New York City first responders and guests look on as U.S. President Donald Trump signs the "Permanent Authorization of the September 11th Victim Compensation Fund Act" during a signing ceremony in the Rose Garden of the White House in Washington, U.S., July 29, 2019. (REUTERS/Carlos Barria)

New York City first responders and guests look on as U.S. President Donald Trump signs the “Permanent Authorization of the September 11th Victim Compensation Fund Act” during a signing ceremony in the Rose Garden of the White House in Washington, U.S., July 29, 2019. (REUTERS/Carlos Barria)

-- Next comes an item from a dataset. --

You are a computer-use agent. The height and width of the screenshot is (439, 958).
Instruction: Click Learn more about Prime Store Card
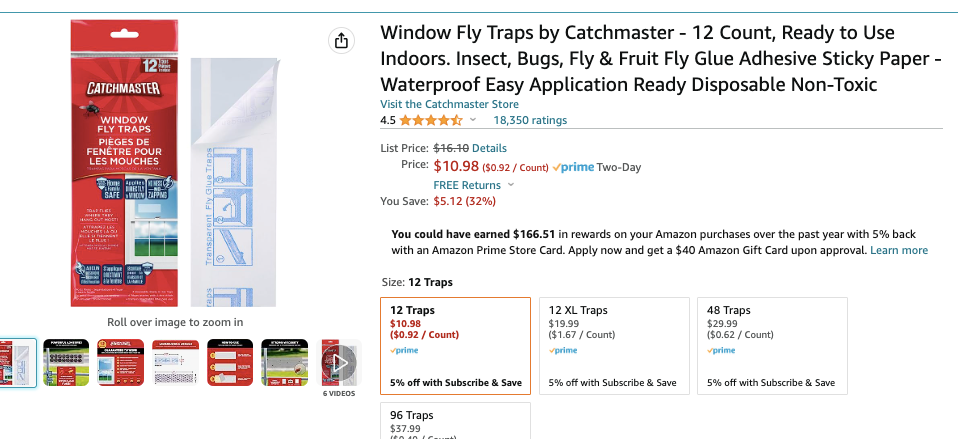click(899, 250)
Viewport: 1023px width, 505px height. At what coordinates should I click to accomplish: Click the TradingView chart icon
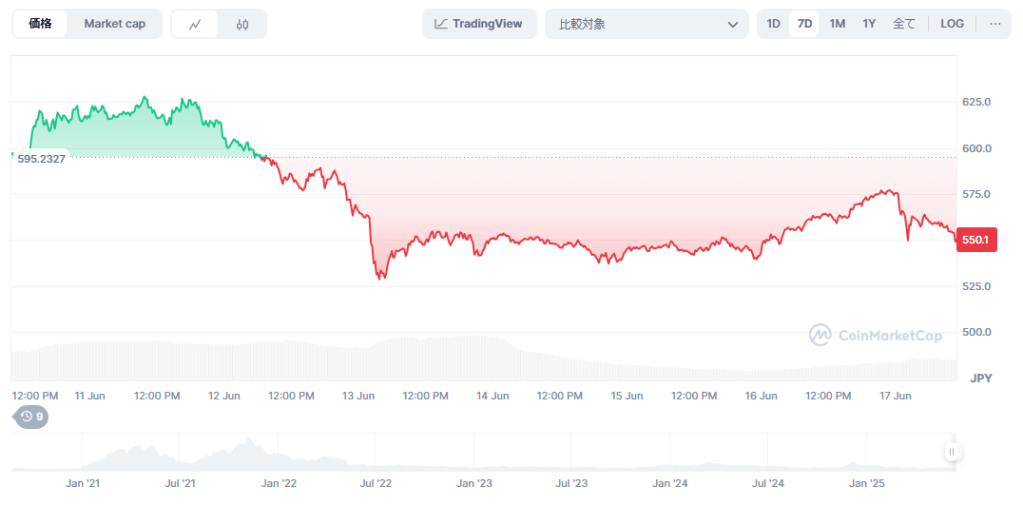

The president signed the bipartisan legislation during a special event in the Rose Garden, featuring the families of the bill’s namesakes, including their children, widows, parents, and siblings.

“Today, we come together as one nation to support our Sept. 11 heroes,” Trump said. “They answered terror with the emotional strength of true American warriors.”

U.S. President Donald Trump pumps his fist during a signing ceremony for the "Permanent Authorization of the September 11th Victim Compensation Fund Act" in the Rose Garden of the White House in Washington, U.S., July 29, 2019. (REUTERS/Carlos Barria)

U.S. President Donald Trump pumps his fist during a signing ceremony for the “Permanent Authorization of the September 11th Victim Compensation Fund Act” in the Rose Garden of the White House in Washington, U.S., July 29, 2019. (REUTERS/Carlos Barria)

Comedian Jon Stewart recently lobbied for the bill in Congress alongside first responders, ripping lawmakers for allegedly slow-walking the relief for victims. The first responders in question have experienced numerous health complications, including cancer, from inhaling the debris and toxic fumes from the fallen buildings during the attacks.

Luis Alvarez, a first responder who testified in front of Congress with Stewart, passed away in late June after a battle with colorectal cancer.

“You all said you would never forget. Well, I’m here to make sure that you don’t,” Alvarez told Congress last month.